Em fevereiro do ano passado, foi publicada uma circular do Instituto dos Auditores Independentes do Brasil (Ibracon) abordando a comercialização de energia no país. Foi considerado na publicação que é necessário avaliar os possíveis modelos de operações definidos como portfólio de atacado (wholesale) ou de negociação (trading). O primeiro está, em geral, associado ao longo prazo e parte da ideia de que o comprador realmente fará uso da energia. Já o segundo, refere-se geralmente às negociações de curto prazo, possui foco nos ganhos em variações de preços, sem a necessidade de combinar um contrato de compra com um de venda.
É complicado imaginar que possamos iniciar uma transação vendendo antes do que comprando, mas é o que acontece de forma bem frequente neste ambiente. Algumas dessas operações podem gerar amplificação de riscos financeiros com a alavancagem originada por alguns instrumentos negociados no mercado futuro através de contratos a termo de energia.
Um caso bem emblemático divulgado no ano passado foi o de uma comercializadora independente que possuía um capital social de aproximadamente R$ 10 milhões e, ao apostar na queda dos preços de energia, sofreu com arresto de bens por não ter honrado cerca de R$ 200 milhões em contratos no mercado livre.
Em linhas gerais, a comercializadora atua como intermediária. O ajuste de contas é efetuado pelo preço de liquidação das diferenças (PLD) que é estabelecido semanalmente pela Câmara de Comercialização de Energia Elétrica (CCEE). Mas, assim como no mercado financeiro, os preços sobem com boatos e descem no fato e quem estava segurando uma posição vendida, apostando na baixa, acaba pagando a conta quando na alta dos preços.
Chama a atenção, nestas negociações, a ausência de uma bolsa de valores com transações ordenadas definidas, bem como de referências de preços que acabam sendo impactadas por estimativas, incluindo dados não observáveis em mercado. É também notório o risco regulatório, por se tratar de um ambiente sem limites definidos de alavancagem. Contudo, a perspectiva de ampliação deste mercado tem atraído participantes com níveis de governança e controles mais sofisticados, como é o caso das instituições financeiras.
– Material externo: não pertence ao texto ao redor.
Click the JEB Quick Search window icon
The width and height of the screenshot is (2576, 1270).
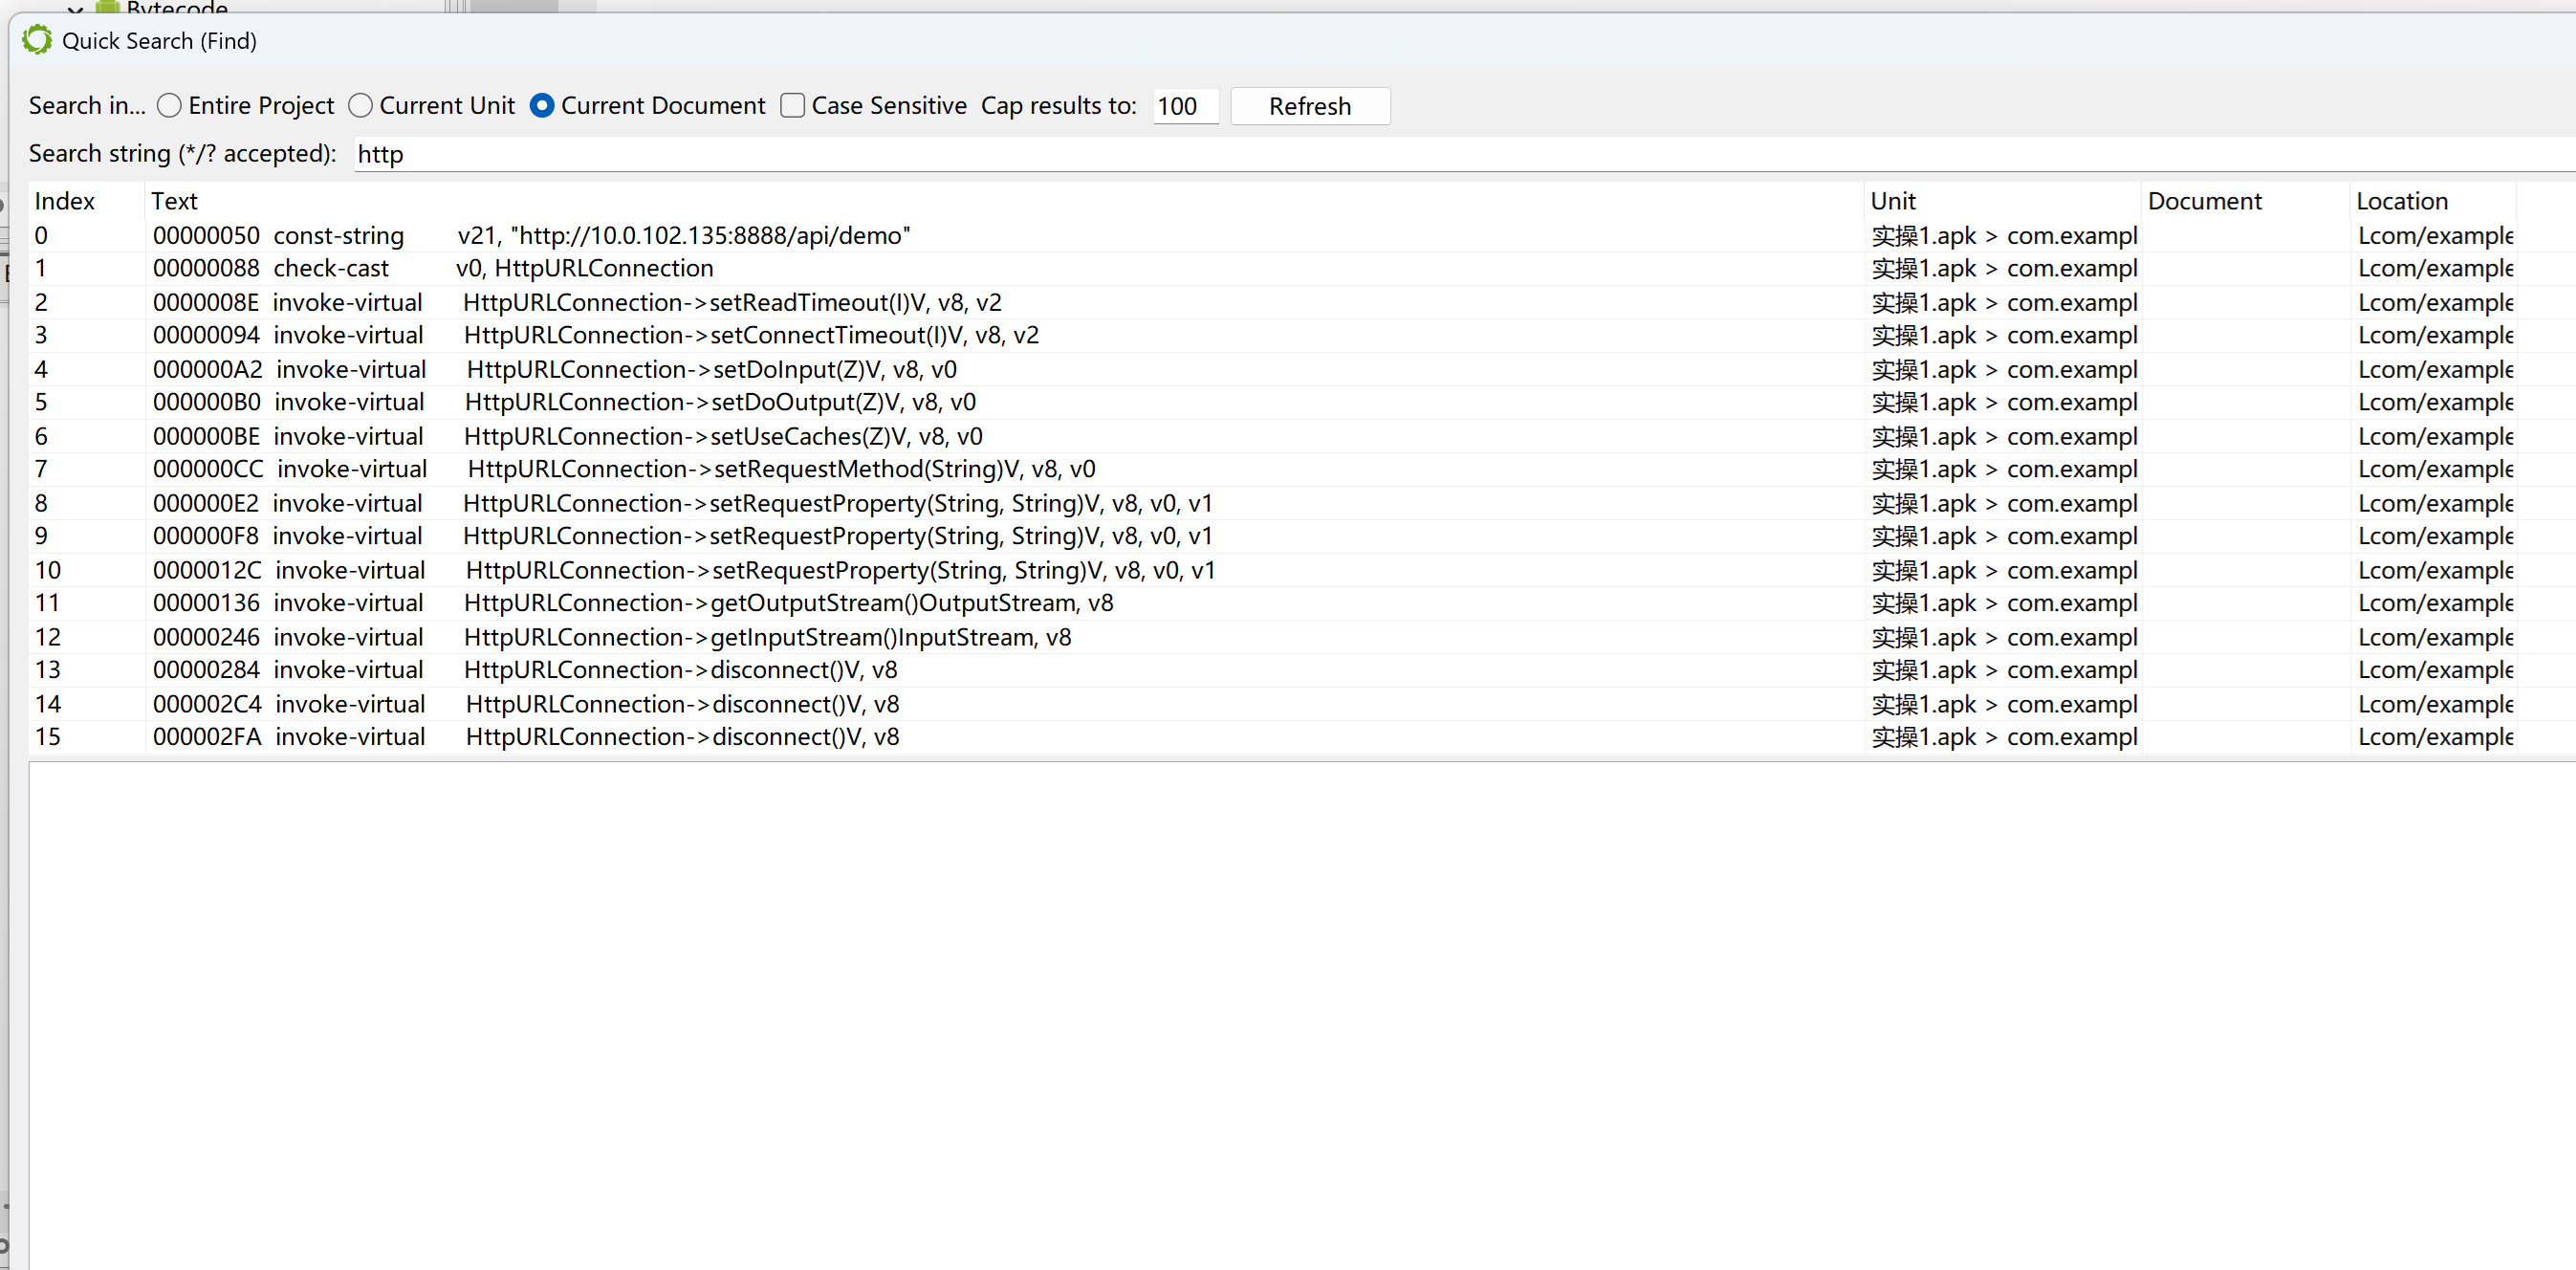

Adicionalmente, movimentos importantes podem ser destacados. A Comissão de Valores Mobiliários (CVM) debateu, em março deste ano, a autorização para o Balcão Brasileiro de Comercialização de Energia (BBCE) atuar como administrador de mercado de balcão organizado, abrindo caminho para os planos da plataforma de negociação de derivativos de energia com registro e liquidação na BBCE. Já a Bolsa de Valores de São Paulo divulgou, em abril deste ano, que pretende entrar no setor de energia elétrica lançando uma ferramenta de pré-registro de contratos firmados entre empresas que operam no mercado livre.
Na ótica de gerenciamento de riscos, estas iniciativas poderiam também aumentar a transparência das operações, porém o desafio é a inexistência de uma bolsa organizada ou uma contraparte central com mecanismos de garantias das operações. De fato, com os movimentos acima mencionados associados às evoluções regulatórias em curso, o futuro parece muito promissor para a competitividade do mercado livre de energia, e sendo fundamental para a retomada econômica pós Covid-19.
*Franceli Jodas é sócia do setor de energia elétrica e utilidades públicas da KPMG no Brasil e Rodrigo Bauce é sócio-diretor de riscos financeiros da KPMG no Brasil.